Country Land & Business Association president Ross Murray said: "We do not support CPRE's objective of using future farm policy to pursue an agenda about breaking up landownership because it would risk severely undermining investment in productive agriculture and the environment just when it is most needed."
Similarly, Andrew Francis, senior farms manager at East Anglia root vegetable grower Elveden Estate, said size brings advantages in sustainable management. "We are able to manage a very large block of land with a single integrated approach. If that land was split into 20 different blocks, you are going to have 20 people who don't have the same level of involvement or influence."
With more than 4,000ha of farmland, the estate is one of the UK's largest lowland farms and one of the largest beneficiaries of the current Basic Payment Scheme (BPS), receiving £915,000 in 2014. "These look like big numbers but when you divide it by a big area it is a very small number," said Francis. "I can understand why the CPRE might want to taper (support) according to size, but the main reason for the size is to make commercial agriculture stack up.
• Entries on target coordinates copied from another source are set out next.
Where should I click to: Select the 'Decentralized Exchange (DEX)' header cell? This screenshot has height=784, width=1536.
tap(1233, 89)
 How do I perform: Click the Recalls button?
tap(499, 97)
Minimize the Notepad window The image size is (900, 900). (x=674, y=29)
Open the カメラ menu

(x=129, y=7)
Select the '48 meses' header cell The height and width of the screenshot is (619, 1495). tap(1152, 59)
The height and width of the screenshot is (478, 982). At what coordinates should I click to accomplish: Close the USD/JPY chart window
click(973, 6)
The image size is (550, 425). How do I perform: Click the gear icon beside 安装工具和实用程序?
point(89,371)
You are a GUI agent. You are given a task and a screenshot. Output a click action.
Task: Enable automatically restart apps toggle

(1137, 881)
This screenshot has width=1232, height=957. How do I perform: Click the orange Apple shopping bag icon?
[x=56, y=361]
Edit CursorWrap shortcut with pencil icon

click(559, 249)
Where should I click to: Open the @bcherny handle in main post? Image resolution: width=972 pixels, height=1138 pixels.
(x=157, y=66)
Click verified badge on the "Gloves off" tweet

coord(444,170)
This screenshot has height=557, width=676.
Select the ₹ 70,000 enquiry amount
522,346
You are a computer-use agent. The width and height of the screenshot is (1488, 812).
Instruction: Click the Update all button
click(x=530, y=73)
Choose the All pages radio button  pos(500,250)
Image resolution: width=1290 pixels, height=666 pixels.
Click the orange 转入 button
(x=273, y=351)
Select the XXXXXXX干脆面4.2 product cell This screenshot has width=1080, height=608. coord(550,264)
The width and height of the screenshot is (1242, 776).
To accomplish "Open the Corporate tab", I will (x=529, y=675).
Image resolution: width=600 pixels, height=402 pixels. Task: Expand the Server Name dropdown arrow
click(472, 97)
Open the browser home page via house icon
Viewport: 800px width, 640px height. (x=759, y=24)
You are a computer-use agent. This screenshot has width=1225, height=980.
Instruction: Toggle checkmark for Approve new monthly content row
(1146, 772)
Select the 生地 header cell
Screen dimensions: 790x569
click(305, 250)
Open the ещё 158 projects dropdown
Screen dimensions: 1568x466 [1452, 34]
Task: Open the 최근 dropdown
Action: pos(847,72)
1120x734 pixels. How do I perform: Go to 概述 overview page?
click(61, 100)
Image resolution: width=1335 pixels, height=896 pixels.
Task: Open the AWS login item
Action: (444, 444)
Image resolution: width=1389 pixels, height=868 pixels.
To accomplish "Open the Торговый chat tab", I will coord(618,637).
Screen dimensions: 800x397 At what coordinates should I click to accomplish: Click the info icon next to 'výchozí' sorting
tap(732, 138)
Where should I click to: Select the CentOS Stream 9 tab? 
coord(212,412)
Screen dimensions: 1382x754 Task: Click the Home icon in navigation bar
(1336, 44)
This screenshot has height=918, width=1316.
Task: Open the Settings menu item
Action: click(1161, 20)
There is less and less money in what we're doing so as margins tighten the only way to keep being able to make long-term investments is to have viable commercial agriculture."
British Growers Association chief executive Jack Ward told Horticulture Week: "This is currently the biggest opportunity to determine the future direction of farm support and there will be a rush of policy initiatives seeking to influence that outcome, with CPRE and the National Trust coming at it from a particular angle. No one has a monopoly on wisdom. We should take time to decide what works best and for that we need radical ideas from our own side too."
He added: "We might end up with a menu of options (to support the sector) rather than one size fits all, as with the BPS, and there should be opportunities there for horticulture. Currently there are all sorts of anomalies that we have an opportunity to put right."
But on proposals to make food networks more locally responsive, he said: "We are where we are - 90 per cent of food is bought through the multiples and the pressures on food production will remain." He explained: "It's always healthy to have new entrants, but for everyone who comes in there is another who can't expand. We have to have opportunities through the system. If you only have 10 acres (4ha), it can't be run for commodity production, so at the smaller end you need a model that's not dependent on that."
Rather than direct support for production of "healthier" crops, he said: "We need to put money into research and development of things like varieties and systems." Beyond the current producer organisation scheme (HW, 19 August), he added: "We will need to support capital investment in things like reservoirs to retain some of the billions of gallons of flood water that wash out to sea."